Search the data below for "will"; list each line that holds it.

##### AVAILABLE RECORDS

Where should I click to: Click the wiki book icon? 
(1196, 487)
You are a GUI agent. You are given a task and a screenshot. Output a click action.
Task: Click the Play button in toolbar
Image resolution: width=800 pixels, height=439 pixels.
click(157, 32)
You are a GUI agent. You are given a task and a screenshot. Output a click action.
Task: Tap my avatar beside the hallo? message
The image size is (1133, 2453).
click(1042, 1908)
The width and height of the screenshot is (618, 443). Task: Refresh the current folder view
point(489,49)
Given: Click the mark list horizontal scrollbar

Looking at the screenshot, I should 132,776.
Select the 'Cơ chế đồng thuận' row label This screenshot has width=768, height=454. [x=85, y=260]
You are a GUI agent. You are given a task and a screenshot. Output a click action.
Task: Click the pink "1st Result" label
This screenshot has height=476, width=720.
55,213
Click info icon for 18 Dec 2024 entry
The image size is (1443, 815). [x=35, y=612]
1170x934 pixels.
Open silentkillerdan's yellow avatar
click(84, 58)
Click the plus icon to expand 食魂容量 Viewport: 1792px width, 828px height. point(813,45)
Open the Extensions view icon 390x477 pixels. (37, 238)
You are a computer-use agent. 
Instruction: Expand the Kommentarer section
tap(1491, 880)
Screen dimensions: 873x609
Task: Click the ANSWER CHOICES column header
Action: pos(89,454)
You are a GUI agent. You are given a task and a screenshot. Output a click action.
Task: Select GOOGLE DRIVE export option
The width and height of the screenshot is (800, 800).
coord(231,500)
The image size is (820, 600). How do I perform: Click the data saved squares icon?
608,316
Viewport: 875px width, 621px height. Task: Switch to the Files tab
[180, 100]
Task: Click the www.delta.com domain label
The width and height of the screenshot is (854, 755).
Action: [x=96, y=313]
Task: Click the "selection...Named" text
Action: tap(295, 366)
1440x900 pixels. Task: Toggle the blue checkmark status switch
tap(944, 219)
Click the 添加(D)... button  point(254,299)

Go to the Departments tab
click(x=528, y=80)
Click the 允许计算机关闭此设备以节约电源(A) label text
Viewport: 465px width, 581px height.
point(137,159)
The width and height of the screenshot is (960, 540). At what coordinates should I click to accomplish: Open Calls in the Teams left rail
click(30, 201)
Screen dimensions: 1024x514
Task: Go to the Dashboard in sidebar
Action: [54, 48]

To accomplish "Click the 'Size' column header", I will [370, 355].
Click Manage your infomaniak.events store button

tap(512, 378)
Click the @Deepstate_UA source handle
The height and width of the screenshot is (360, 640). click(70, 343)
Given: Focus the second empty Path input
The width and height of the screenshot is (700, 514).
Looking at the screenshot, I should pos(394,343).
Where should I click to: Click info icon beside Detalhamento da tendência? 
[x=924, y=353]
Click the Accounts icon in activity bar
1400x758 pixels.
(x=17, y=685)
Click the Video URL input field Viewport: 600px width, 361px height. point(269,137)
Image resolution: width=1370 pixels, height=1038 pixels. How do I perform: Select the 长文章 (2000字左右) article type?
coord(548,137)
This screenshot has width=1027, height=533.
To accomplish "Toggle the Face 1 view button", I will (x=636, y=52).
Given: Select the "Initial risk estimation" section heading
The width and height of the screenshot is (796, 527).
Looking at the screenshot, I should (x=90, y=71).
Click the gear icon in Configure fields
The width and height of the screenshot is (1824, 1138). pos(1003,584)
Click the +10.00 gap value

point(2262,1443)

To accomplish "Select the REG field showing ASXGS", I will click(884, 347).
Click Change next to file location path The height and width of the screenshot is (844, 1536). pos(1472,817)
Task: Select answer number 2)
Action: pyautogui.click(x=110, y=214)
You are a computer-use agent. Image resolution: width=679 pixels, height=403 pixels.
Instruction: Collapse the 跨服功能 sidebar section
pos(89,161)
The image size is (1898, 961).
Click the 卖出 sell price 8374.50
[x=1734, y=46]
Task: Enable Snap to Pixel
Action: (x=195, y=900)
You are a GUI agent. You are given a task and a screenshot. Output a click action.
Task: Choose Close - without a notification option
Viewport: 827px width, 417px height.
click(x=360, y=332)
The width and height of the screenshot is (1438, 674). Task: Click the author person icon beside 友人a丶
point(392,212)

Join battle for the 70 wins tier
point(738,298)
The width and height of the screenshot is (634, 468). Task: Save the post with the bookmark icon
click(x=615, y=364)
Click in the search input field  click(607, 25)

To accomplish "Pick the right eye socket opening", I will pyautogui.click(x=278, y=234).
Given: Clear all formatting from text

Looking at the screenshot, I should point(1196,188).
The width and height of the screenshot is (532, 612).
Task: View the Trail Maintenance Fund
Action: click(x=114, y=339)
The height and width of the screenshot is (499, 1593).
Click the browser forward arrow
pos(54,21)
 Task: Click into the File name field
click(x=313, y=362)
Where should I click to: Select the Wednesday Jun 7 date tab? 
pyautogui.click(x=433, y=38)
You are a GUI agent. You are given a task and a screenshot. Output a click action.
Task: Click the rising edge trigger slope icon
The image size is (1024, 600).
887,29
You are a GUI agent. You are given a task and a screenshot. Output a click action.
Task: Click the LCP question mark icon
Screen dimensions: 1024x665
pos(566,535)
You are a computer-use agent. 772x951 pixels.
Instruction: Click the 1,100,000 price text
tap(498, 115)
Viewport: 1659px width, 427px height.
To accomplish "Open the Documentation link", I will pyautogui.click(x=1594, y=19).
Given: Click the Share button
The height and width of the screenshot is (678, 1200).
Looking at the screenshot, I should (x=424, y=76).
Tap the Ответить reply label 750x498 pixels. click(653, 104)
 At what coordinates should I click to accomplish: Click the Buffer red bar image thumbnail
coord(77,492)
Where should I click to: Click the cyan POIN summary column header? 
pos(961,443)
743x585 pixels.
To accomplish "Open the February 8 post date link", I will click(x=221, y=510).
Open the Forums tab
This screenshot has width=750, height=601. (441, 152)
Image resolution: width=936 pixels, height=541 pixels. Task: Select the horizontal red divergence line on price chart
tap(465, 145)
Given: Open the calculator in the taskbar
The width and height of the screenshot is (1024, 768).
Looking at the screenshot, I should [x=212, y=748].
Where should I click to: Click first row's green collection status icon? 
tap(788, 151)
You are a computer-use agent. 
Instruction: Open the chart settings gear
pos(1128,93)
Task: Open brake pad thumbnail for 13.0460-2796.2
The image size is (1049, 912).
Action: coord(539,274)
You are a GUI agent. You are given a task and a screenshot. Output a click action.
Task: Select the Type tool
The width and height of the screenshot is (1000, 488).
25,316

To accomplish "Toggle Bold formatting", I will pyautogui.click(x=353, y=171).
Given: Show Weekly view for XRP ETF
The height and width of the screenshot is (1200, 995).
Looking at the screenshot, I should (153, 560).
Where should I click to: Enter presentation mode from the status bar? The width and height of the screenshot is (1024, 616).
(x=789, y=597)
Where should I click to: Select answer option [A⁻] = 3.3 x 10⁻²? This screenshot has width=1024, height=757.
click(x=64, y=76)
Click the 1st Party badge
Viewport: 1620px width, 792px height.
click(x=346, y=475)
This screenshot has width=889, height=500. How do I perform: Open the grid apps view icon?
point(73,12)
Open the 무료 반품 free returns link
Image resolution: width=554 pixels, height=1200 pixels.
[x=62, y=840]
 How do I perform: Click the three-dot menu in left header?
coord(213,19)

##########

WRITTEN SOLUTION:
To accomplish "Click the 'Size' column header", I will [370, 355].
To accomplish "Toggle the Face 1 view button", I will (x=636, y=52).
To accomplish "Select the REG field showing ASXGS", I will click(884, 347).
To accomplish "Pick the right eye socket opening", I will pyautogui.click(x=278, y=234).
To accomplish "Open the Documentation link", I will pyautogui.click(x=1594, y=19).
To accomplish "Open the February 8 post date link", I will click(x=221, y=510).
To accomplish "Toggle Bold formatting", I will pyautogui.click(x=353, y=171).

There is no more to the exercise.